Originally published on January 20, 2021 in English

Traducido por Gisela Orozco

Desde los denominados “locos años veinte” hasta los años sesenta de la Guerra Fría, los mexicanos en el área de Chicago formaron una sociedad diversa y pluralista donde se unían los aspectos políticos, culturales y religiosos, sembrando la civilización mexicoamericana contemporánea de la región. Diferentes sectores de migrantes mexicanos, a veces opositores —liberales, tradicionalistas y radicales— fueron los responsables de la construcción de las identidades mexicanas locales y de sus ideas políticas revolucionarias.

Controlaron, desarrollaron y diseminaron las narrativas de los mexicanos en Chicagolandia (definido como el área geográfica que incluye Chicago, East Chicago y Gary, Indiana). El libro “The Mexican Revolution in Chicago: Immigration Politics from the Early Twentieth Century to the Cold War”, del autor Dr. John H. Flores y publicado en 2018 por la editorial University of Illinois Press, deconstruye y descentraliza las narrativas en relación a la revolución mexicana en la región de Chicago, para que los estadounidenses que quieren asimilar la presencia mexicana en Chicago y el Medio Oeste.

Flores, profesor asociado de historia en la Universidad Case Western Reserve, hace un perfil de quienes fueron las piezas clave y los precursores al elevar las anécdotas históricas y presentar datos cuantitativos. Descifra la historia mexicana de Chicago con experiencia técnica. Flores analiza 3,110 registros de naturalización de 1900 a 1940, que es hasta la fecha, el censo histórico de naturalización “hispana” más grande en Estados Unidos. Desentierra y examina los datos del censo, los registros parroquiales, los directorios de la Municipalidad y las licencias de matrimonio. 

Descubre un total de al menos 75 sociedades de inmigrantes que hablan español que existieron entre 1900 y 1940. Flores concluye: “en resumen, algunos mexicanos pueden haber desarrollado una identidad nacional en Chicago, pero este libro sugiere que no fue tanto que se hicieron mexicanos en Chicago como se hicieron más liberales, tradicionalistas o radicales”.

Las historias del movimiento por el sufragio, el movimiento por los derechos de la comunidad gay y el movimiento por los derechos civiles son abundantes hoy en día, sin embargo en Chicago, hogar de una de las poblaciones mexicanas más grandes de Estados Unidos —el grupo étnico no blanco más grande en Estados Unidos— la experiencia mexicana es en su mayoría desconocida, inmaterial y mal entendida. Flores concluye su introducción afirmando que, “este libro demuestra que la revolución [mexicana en Estados Unidos] fue un fenómeno verdaderamente transnacional que se extendió desde la Ciudad de México y el Bajío [centro de México] hasta Los Ángeles y Chicago”.

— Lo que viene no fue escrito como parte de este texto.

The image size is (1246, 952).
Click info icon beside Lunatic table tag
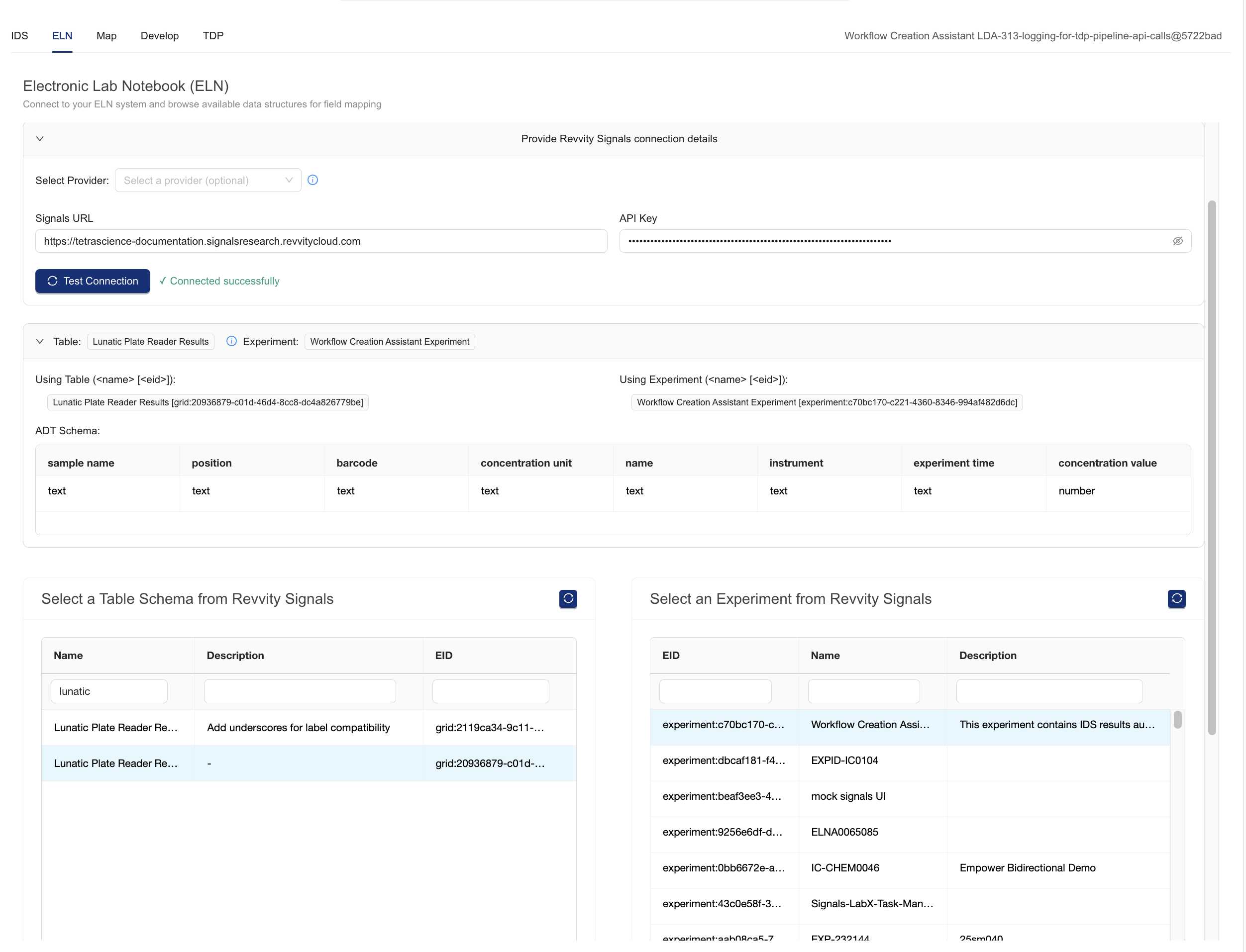click(231, 341)
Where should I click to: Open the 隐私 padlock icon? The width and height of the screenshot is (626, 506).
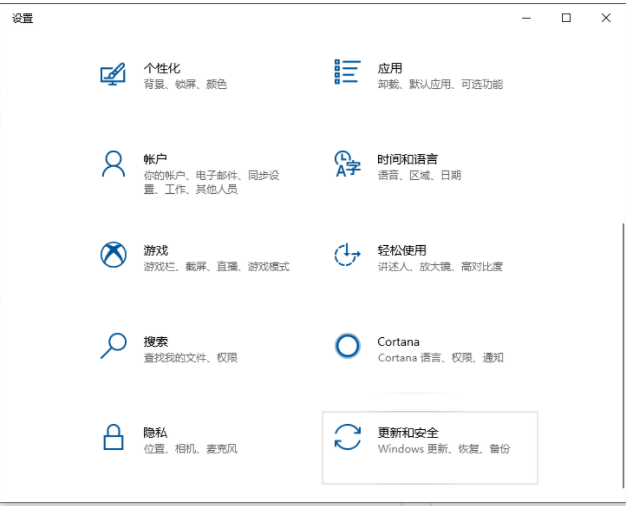[113, 438]
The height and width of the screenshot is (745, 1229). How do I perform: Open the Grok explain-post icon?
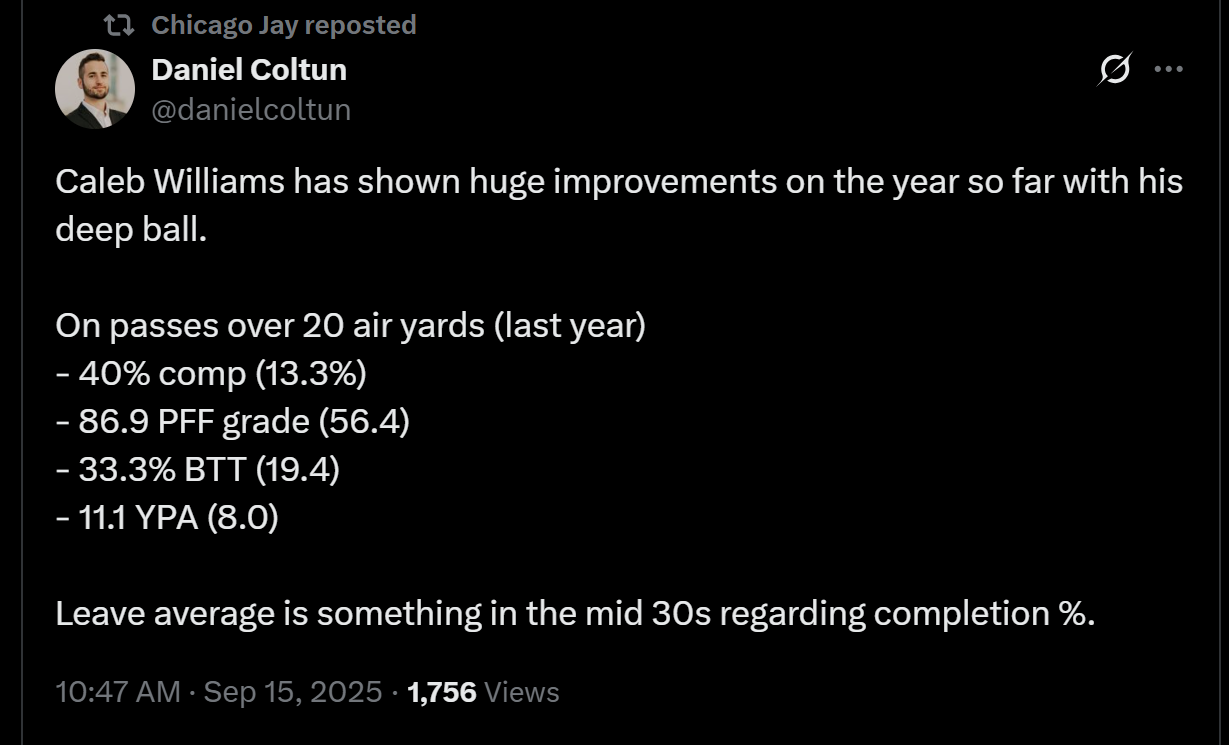1114,70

Durante décadas, la narrativa mexicanoamericana ha sido documentada y reportada en forma de arte narrativo y académica. Por ejemplo, en el libro “We Are Americans: Voices of the Immigrant Experience”, publicado en 2003, Dorothy y Thomas Hoobler señalan que: “a finales de la década de 1920, los inmigrantes mexicanos estaban recogiendo la cosecha de betabeles en Minnesota, ensamblando automóviles en Detroit, empacando pescado en Alaska, colocando vías de tren en Kansas y empacando carne en Chicago”. Los Hoobler también expusieron la historia política mexicana de Los Ángeles al identificar al alcalde de Los Ángeles de 1853, Antonio Franco Coronel, un migrante mexicano que emigró con su padre en 1834 y que trabajó en las minas de oro de San Francisco.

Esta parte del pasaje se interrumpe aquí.